Kitty return to mankind’s interaction with nature with the beautiful and poetic ‘Glass Eel’ which looks at one of sciences great mysteries. The 4,000 mile migration of the European eel from the Sargasso sea to our rivers. The eel services as a fantastic metaphor for the constant motion of the earth, migration (enforced and voluntary) of both people and animals. “We are all compelled to move side by side. While roaming cliff and waning moon keep time. For the tiny travelers on ocean currents or a desperate flight from the east”.

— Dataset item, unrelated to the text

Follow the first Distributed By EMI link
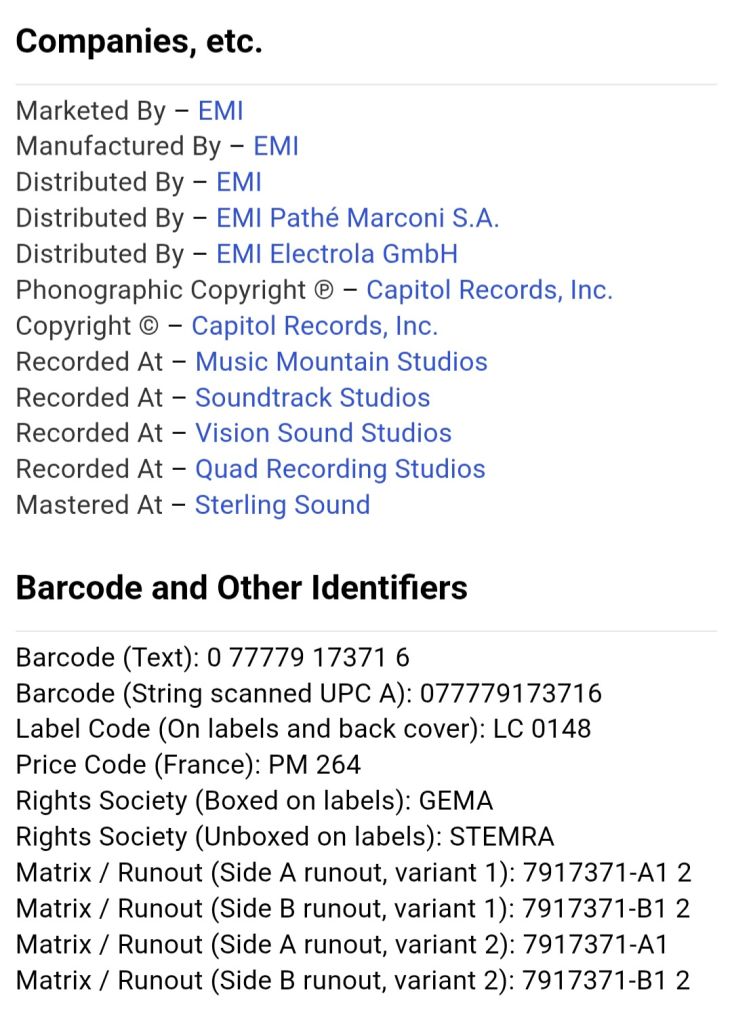This screenshot has height=1024, width=732. 238,182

One of the highlights of Kitty’s debut EP ‘Tide and Time’ was ‘Wrecking Days’ this time reworked superbly in a folk rock masterpiece for the new album. It’s inspired by the Jane Cornish documentary ‘The Wrecking Season’ and tells the story of a beachcomer exploring the beach at low tide. ‘Dawn & Dark’ is a lovely lullaby written by Kitty for a new born baby of a close friend. It is beautifully and perfectly judged with Archie Churchill-Moss weaving his melodeon through gentle words of assurance and hope for the future. It reminded me of Kathryn Roberts ‘A Song To Live By’. The second traditional song is an Appalachian folk ballad called 'Frozen Charlotte', which tells the tale of a girl going to a ball. She refuses to wear a coat over her fine gown on the sleigh and literally freezes to death. This chilling song was originally inspired by a tragic toy, a china doll in the Victoria era. Another album highlight is ‘Man, Friendship’, a song of impermanence written after the the major 2014 floods on the Somerset levels. It serves as a sober reminder to the power of nature, the consequences of climate change and man’s obsession with the material. The highlights that relationships and memories can never be washed away.

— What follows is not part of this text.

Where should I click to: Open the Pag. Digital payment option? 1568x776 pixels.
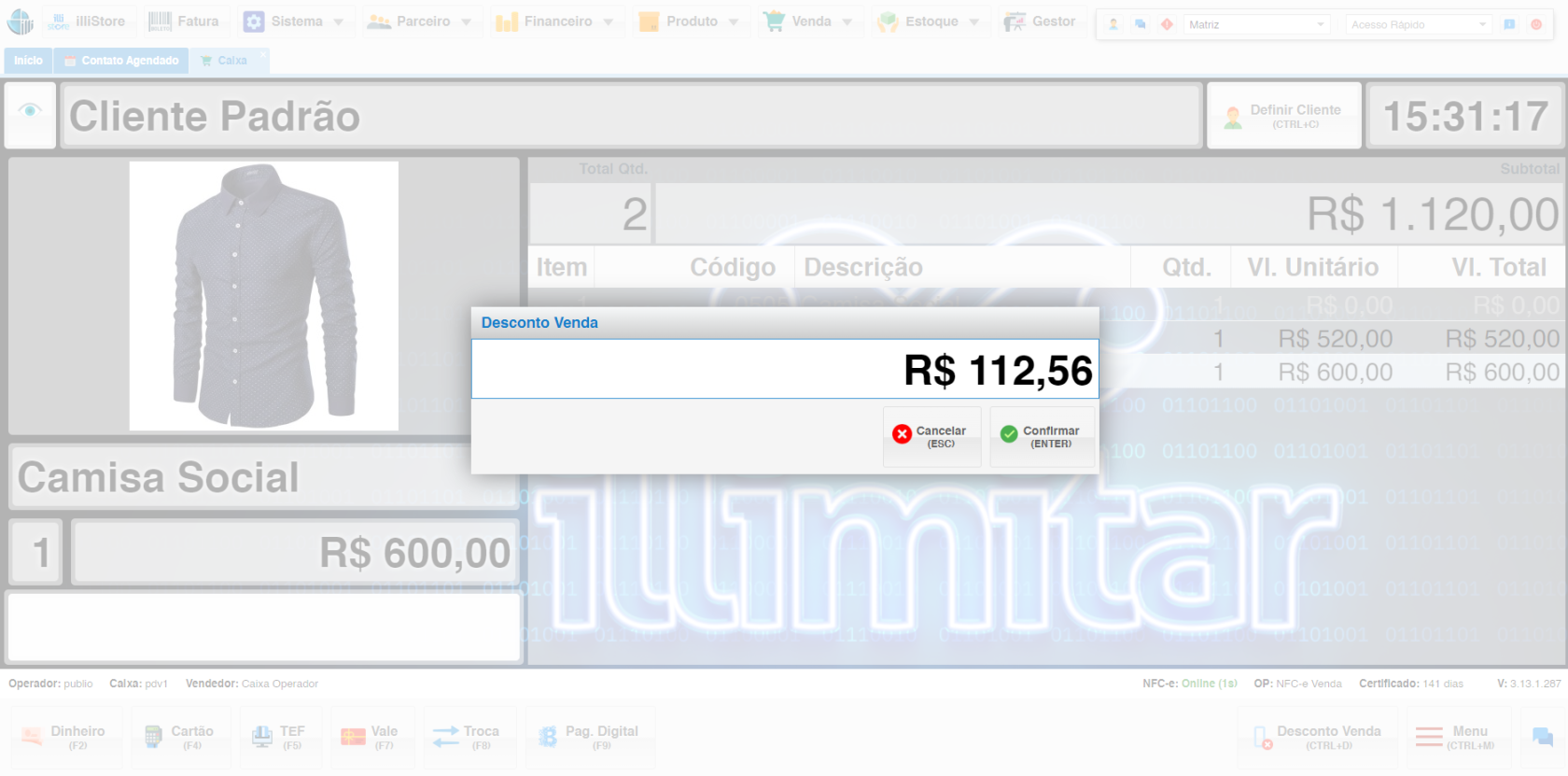590,738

This wonderful very high quality album ends on a calm but reflective note with ‘Inversnaid’ a reworking of a Gerald Manley Hopkins poem about the importance of preserving the wilderness for future generations. It was written 150 years ago about a picturesque stream that tumbles into Loch Lomond. The album very fittingly fades to the sound of a woodland stream in Somerset.

The faultless ‘Namer Of Cloud’ certainly does have the wow! factor. Super vocals, songwriting, musicianship and arrangements. Poetic, cinematic and thought provoking.

This showcase and watershed album is released on the 21st September on Navigator Records. Kitty will then set off on a autumn UK tour. On the basis of the album, it’s one you certainly don’t wait to miss.